Written problem a: Extract every line of the listing below word for word, leaving out the pictures.

Page text:
________________________________________

This post explores the pros and cons of moving to the public cloud. Keep reading to learn more about whether the cloud makes sense for your business, and the reasons to move, and reasons not to move, to the public cloud.

What Is the Public Cloud?

The public cloud is a framework that lets you access on-demand computing services and infrastructure through a third-party provider.

In a public cloud environment, you’ll share the same hardware, software, and network services as other companies or tenants. It’s different from a private cloud environment where your company receives access to private, hosted infrastructure and services.

To illustrate, it’s like staying in a hotel versus renting a private cottage on Airbnb.

A few of the top public cloud providers on the market include Amazon Web Services (AWS), Google Cloud Platform (GCP), Microsoft Azure, Alibaba Cloud, and IBM Cloud.

Public cloud services can refer to infrastructure as a service (IaaS), software as a service (SaaS), and platform as a service (PaaS) models.

Top Reasons for Public Cloud Adoption

Companies have a variety of reasons for migrating to the public cloud. Here’s a few of them.

Replacing the Data Center and Lowering Computing Costs

Enterprises are increasingly moving away from data centers. In fact, by 2025, 80% of enterprises will shut down their traditional data centers.

Companies with aging data centers can avoid retrofitting facilities or building new ones by migrating to the public cloud and leveraging hosted infrastructure instead. This greatly reduces costly builds and minimizes operational expenses.

Achieving Rapid Scalability

The public cloud enables rapid scalability. You can significantly increase storage and compute power through the public cloud at a fraction of the cost of expanding your existing infrastructure. The public cloud is particularly useful for growing startups that need to be able to accommodate massive usage increases.

It’s also ideal for organizations that experience seasonal spikes in sales. For example, an e-commerce provider might use the public cloud when ramping up production and sales around the holidays. By the same token, the public cloud provides flexibility to easily scale back down during lulls.

Accessing Managed Services

The service provider manages the underlying hardware and software in a public cloud deployment. They also typically provide security, monitoring, maintenance, and upgrades.

This approach enables you to take a hands-off approach to managing infrastructure. Your IT team can focus on other business needs, with the expectation that the public cloud provider will keep your services up and running within the scope of the service-level agreement (SLA).

Reducing IT Burden

Right now, there’s a widespread IT staffing shortage. The issue is particularly bad in the data center industry, where 50% of data center owners and operators are having difficulty finding qualified candidates for open jobs.

If your company’s having a hard time finding qualified IT workers, you may want to consider outsourcing operations to the public cloud. This can free your IT workers from grunt work and enable them to take on more valuable projects.

At the same time, your IT team can still manage its public cloud environment. For example, they can still perform data governance and identity and access management (IAM). They just won’t have to worry about maintaining or upgrading any hardware or software. 

Strengthening Business Continuity and Disaster Recovery (BC/DR)

Another reason why companies migrate to the cloud is to improve their BC/DR posture.

Business continuity involves establishing a plan to deal with unexpected challenges like service outages. Disaster recovery is all about restoring network access following an issue like a cyberattack or natural disaster.

________________________________________

Written problem b: From the public cloud text, copy word for word the part that opens with the words containing "The service provider" and closes with "for open jobs.".

________________________________________

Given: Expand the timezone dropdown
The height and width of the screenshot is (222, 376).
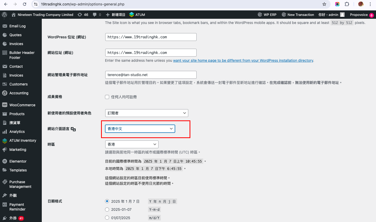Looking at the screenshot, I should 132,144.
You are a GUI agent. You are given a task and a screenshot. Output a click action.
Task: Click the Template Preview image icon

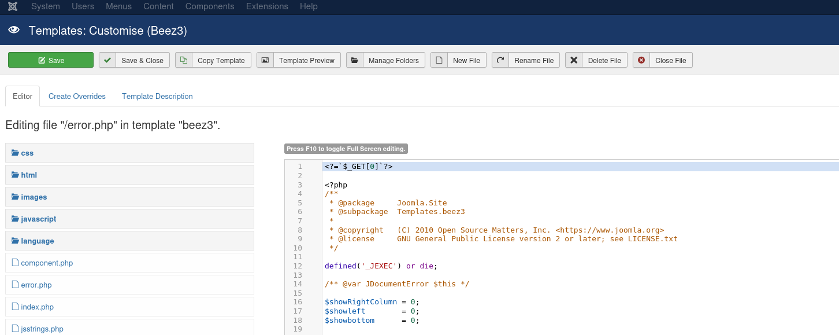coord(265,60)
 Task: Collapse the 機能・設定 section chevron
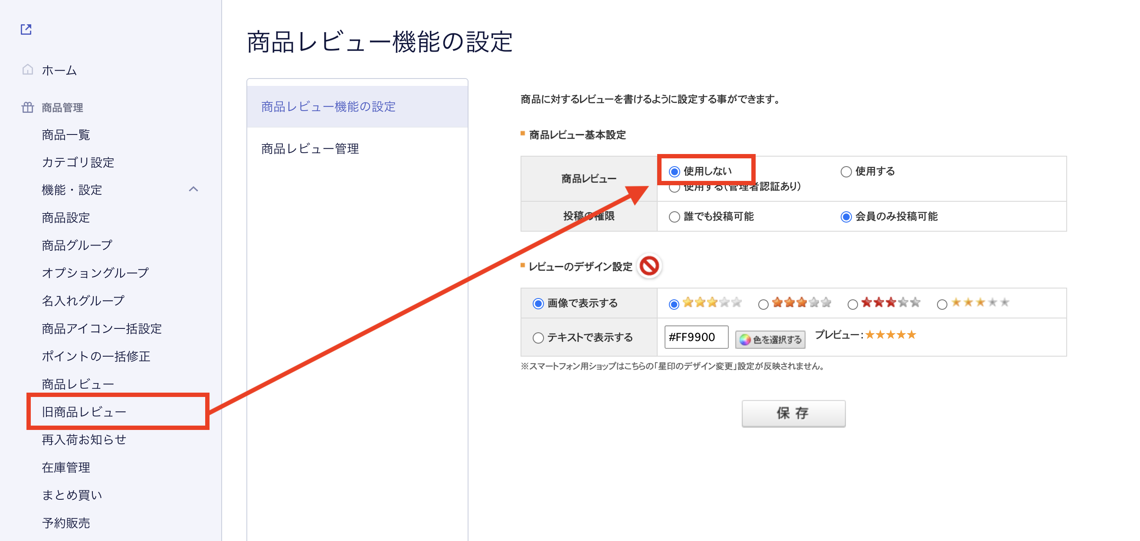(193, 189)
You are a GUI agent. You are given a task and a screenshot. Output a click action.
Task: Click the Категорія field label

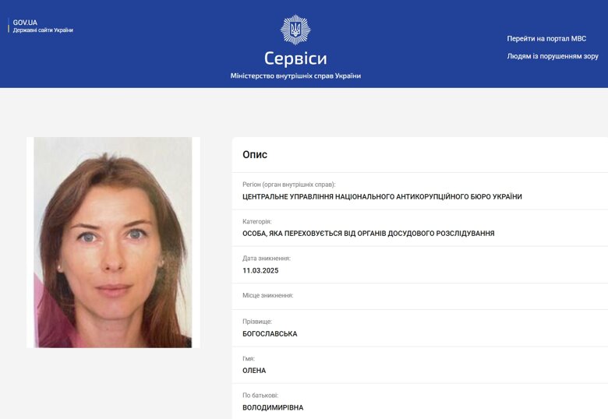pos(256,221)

________________________________________

Expected output a:
Given: Expand the timezone dropdown
The height and width of the screenshot is (222, 376).
Looking at the screenshot, I should 132,144.
You are a GUI agent. You are given a task and a screenshot. Output a click action.
Task: Click the Template Preview image icon

coord(265,60)
 Task: Collapse the 機能・設定 section chevron
(193, 189)
You are a GUI agent. You are given a task and a screenshot. Output a click action.
Task: Click the Категорія field label

pos(256,221)

Expected output b:
The service provider manages the underlying hardware and software in a public cloud deployment. They also typically provide security, monitoring, maintenance, and upgrades.

This approach enables you to take a hands-off approach to managing infrastructure. Your IT team can focus on other business needs, with the expectation that the public cloud provider will keep your services up and running within the scope of the service-level agreement (SLA).

Reducing IT Burden

Right now, there’s a widespread IT staffing shortage. The issue is particularly bad in the data center industry, where 50% of data center owners and operators are having difficulty finding qualified candidates for open jobs.